- _THE PROBLEM_:
Copy out everything from the start of the items down to the line containing "click(x=322, y=117)", including that line, and leave the pictures out.

- _SUPPLIED INFORMATION_:
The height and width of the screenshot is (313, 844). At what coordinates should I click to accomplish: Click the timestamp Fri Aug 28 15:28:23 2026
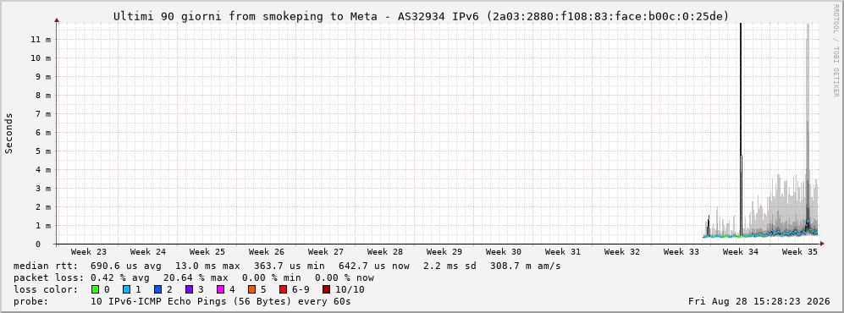tap(759, 302)
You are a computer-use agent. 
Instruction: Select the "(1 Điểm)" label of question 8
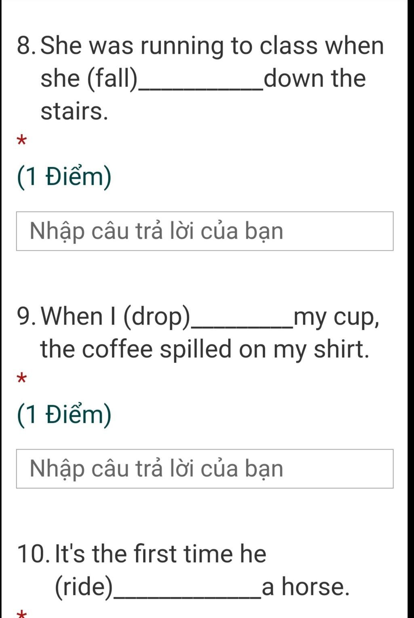pos(64,177)
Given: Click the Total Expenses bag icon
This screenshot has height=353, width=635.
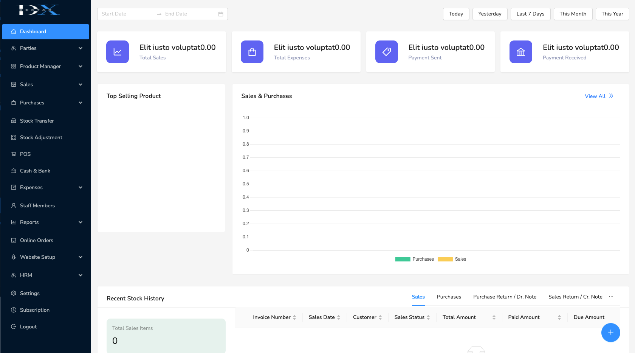Looking at the screenshot, I should pos(252,52).
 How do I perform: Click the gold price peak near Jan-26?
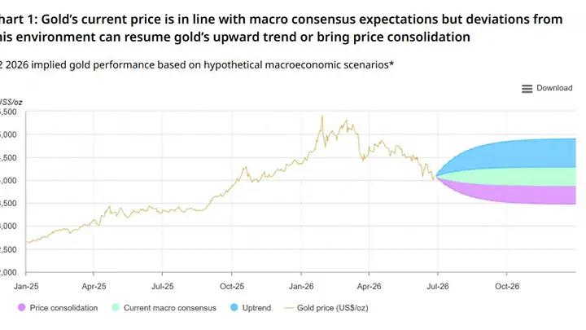click(x=322, y=117)
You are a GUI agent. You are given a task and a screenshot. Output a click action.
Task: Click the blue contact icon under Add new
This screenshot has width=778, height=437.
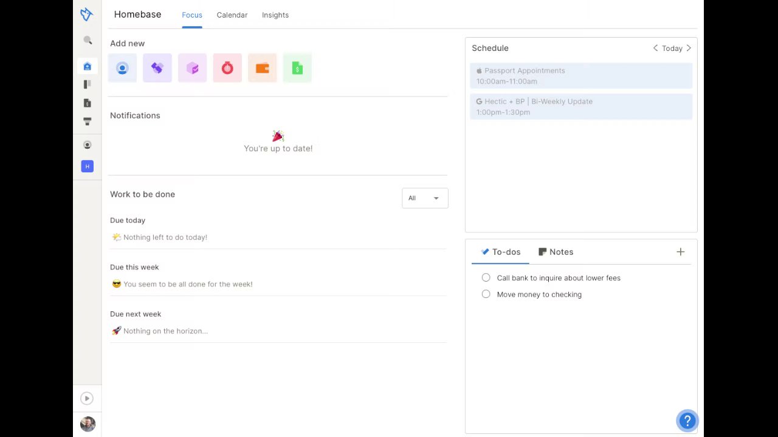tap(122, 68)
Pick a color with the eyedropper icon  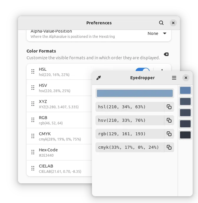click(x=98, y=78)
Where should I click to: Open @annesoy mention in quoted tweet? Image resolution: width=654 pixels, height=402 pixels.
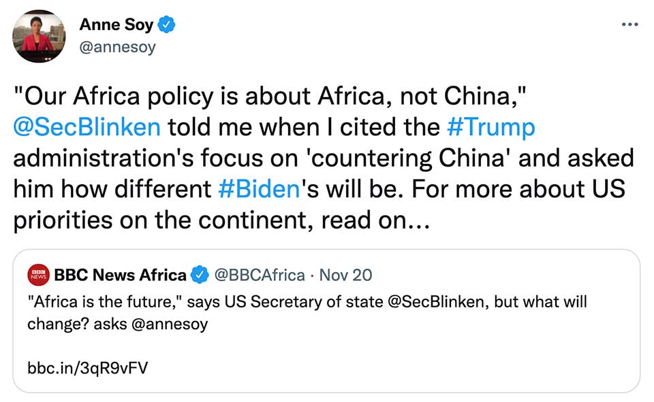click(167, 324)
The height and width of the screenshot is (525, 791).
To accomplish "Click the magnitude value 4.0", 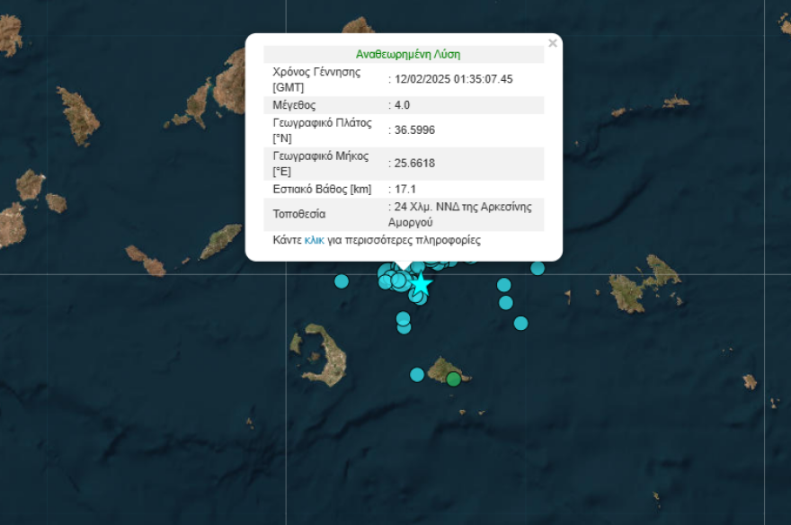I will [x=402, y=105].
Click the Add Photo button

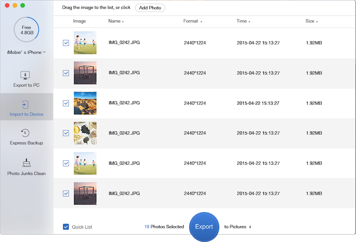click(150, 8)
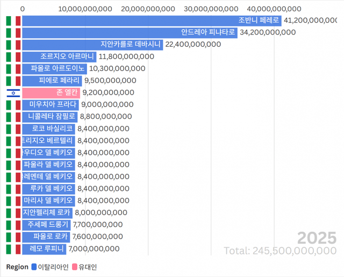Click the Italian flag next to 조반니 페레로
The height and width of the screenshot is (277, 344).
pyautogui.click(x=13, y=20)
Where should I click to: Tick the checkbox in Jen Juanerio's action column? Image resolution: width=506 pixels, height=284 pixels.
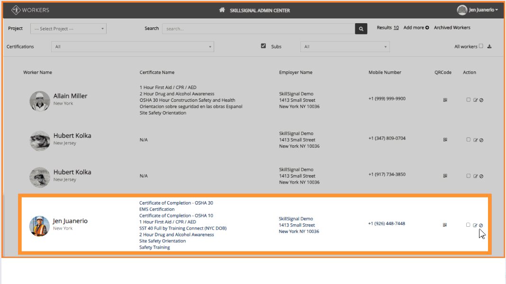468,225
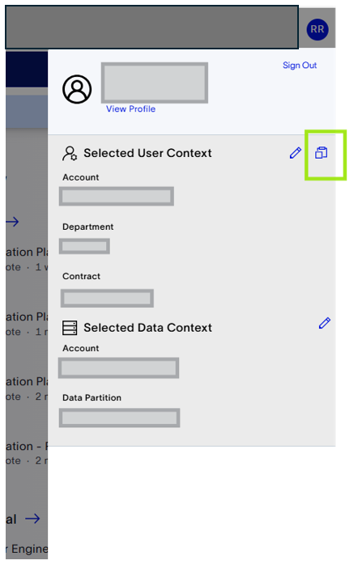358x569 pixels.
Task: Click the Selected User Context heading
Action: 147,153
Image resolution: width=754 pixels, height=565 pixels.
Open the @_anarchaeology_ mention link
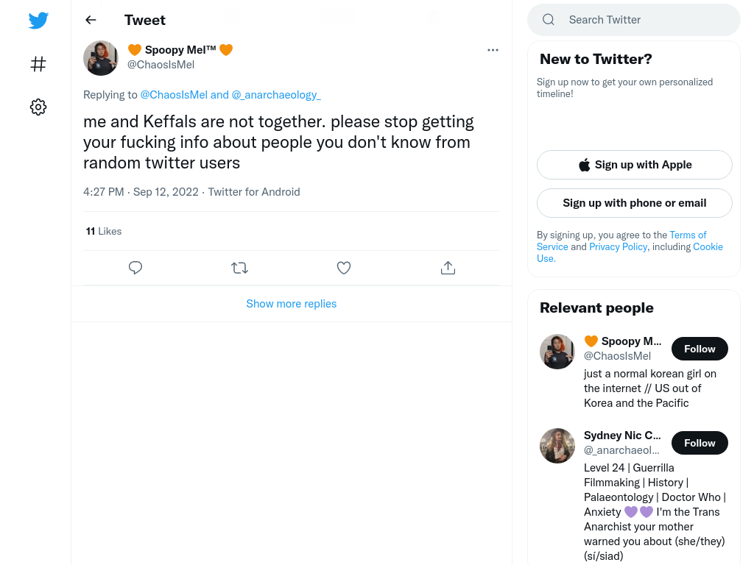pos(276,95)
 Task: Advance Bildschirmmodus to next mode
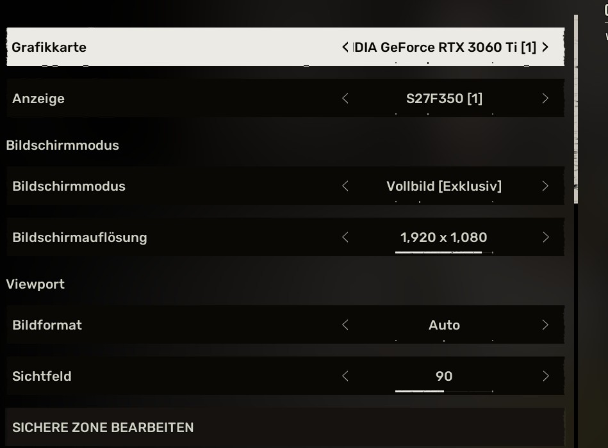545,186
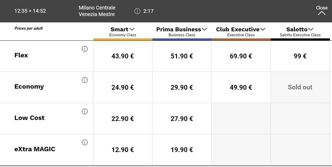
Task: Choose Flex Salotto fare at 99 €
Action: coord(300,56)
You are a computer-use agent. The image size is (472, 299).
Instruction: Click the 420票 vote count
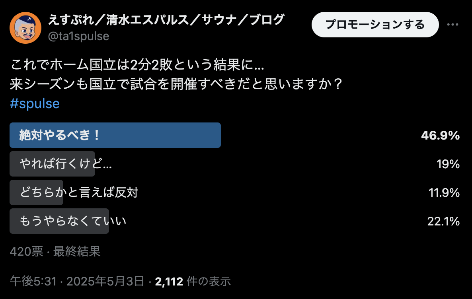pos(27,251)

- _ANSWER_:
The height and width of the screenshot is (313, 844). At what coordinates should I click to accomplish: Click the timestamp Fri Aug 28 15:28:23 2026
tap(759, 302)
You are a computer-use agent. 
Instruction: Select the "(1 Điểm)" label of question 8
pos(64,177)
Given: Click the Total Expenses bag icon
This screenshot has height=353, width=635.
Looking at the screenshot, I should pos(252,52).
 How do I perform: Click the gold price peak near Jan-26?
click(x=322, y=117)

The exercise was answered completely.